Chemo for the older patient

Postby StPancreas » Tue Aug 20, 2019 9:13 pm

HI , I've been lurking and much as I wish I didn't need to be here , sadly I do. You do seem a nice bunch though.

My Mum has been diagnosed with PC , which has spread to the liver. The consultation appointment was very short, but basically said no treatment just palliative care. That was a shock - I thought I had planned for worst case scenario of inoperable but chemo.

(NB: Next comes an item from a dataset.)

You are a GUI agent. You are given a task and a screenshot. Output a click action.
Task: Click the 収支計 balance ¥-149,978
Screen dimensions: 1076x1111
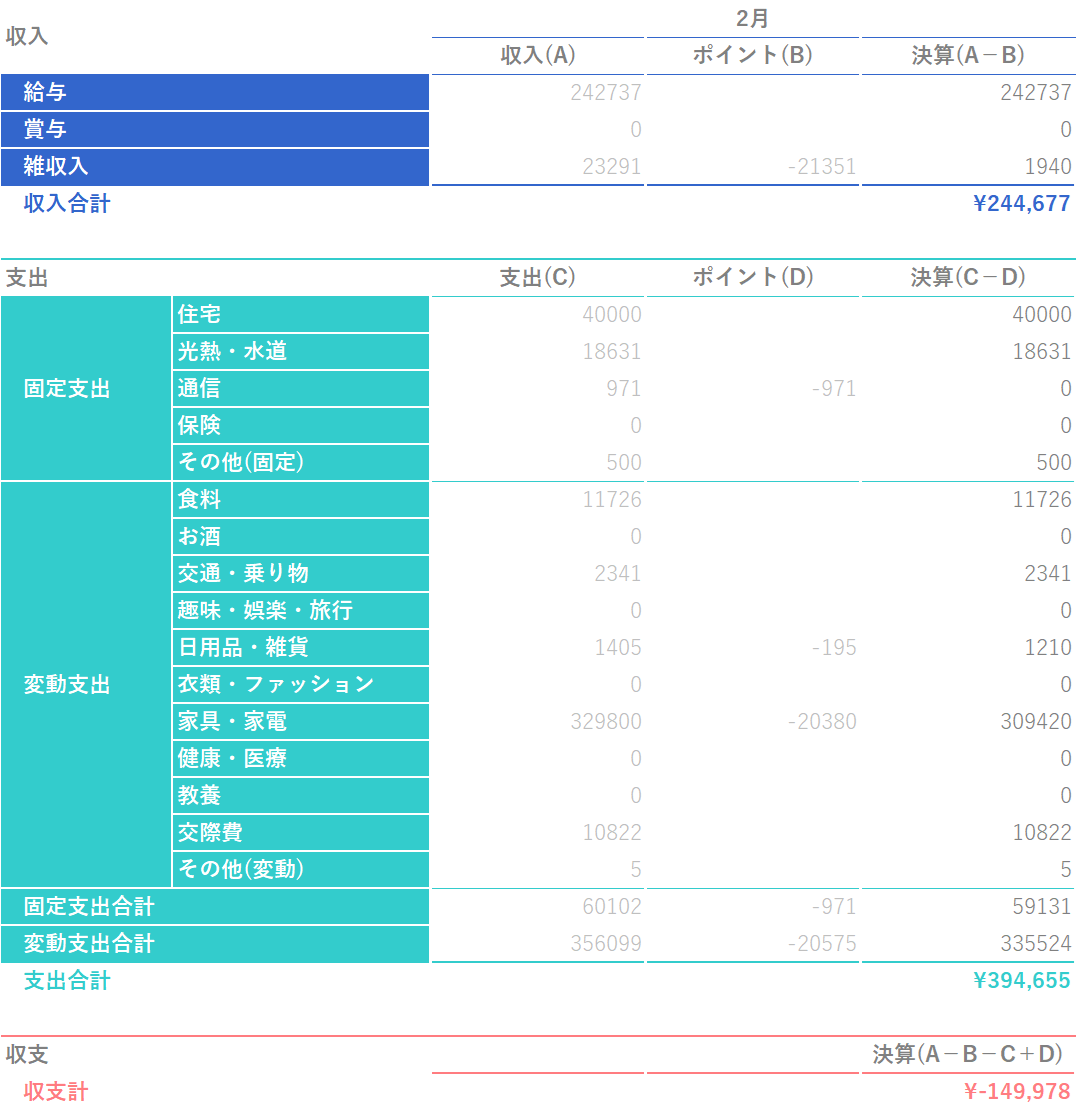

It took since last October when she first went to GP about unexplained weight loss.

I have spoken to a PCUK nurse about this, as the consultant had not met her before this appointment and seems to base the decision solely on age . She is a very active 81 year old, living independently. She has no other medical conditions, no memory issues and takes no medication. Although she has lost weight she had plenty to play with and is still 'normal' weight. She is now on Creon too , which is helping improve diarrhoea. She is eating loads on a build up diet now. Main symptom was fatigue but that is definitely better now she is eating more. Currently no pain.

I've read that Chemo can be tough and may not add very long , but I would like her to have the information to make her own decision. After several phone calls they have agreed we can see the oncologist,( but that may be another couple of weeks).

Meanwhile I was wondering if anyone has experience of chemo in the older person, and how tough it was for them and whether they/you felt it was worthwhile .

The upside of no treatment ( and I am scraping the barrel for positives) is that there will not be loads of appointment to work around and we can do a few more nice things while she is still well.

Thanks in advance. I have learned so much from this forum already.

Jo

PCUK Nurse Jeni
Posts: 1078
Joined: Mon Jun 14, 2010 1:30 pm

Re: Chemo for the older patient

Postby PCUK Nurse Jeni » Thu Aug 22, 2019 11:15 am

Hi StPancreas,

Thanks for your post, and welcome to the forums - as you say, not a place you wish to be most likely. I hope that you find the forums helpful.

I am sorry to hear about your mum and the recent diagnosis of pancreatic cancer. It does seem that she is not suffering unduly from symptoms of the disease, which is positive. And its great to hear that she is so fit also.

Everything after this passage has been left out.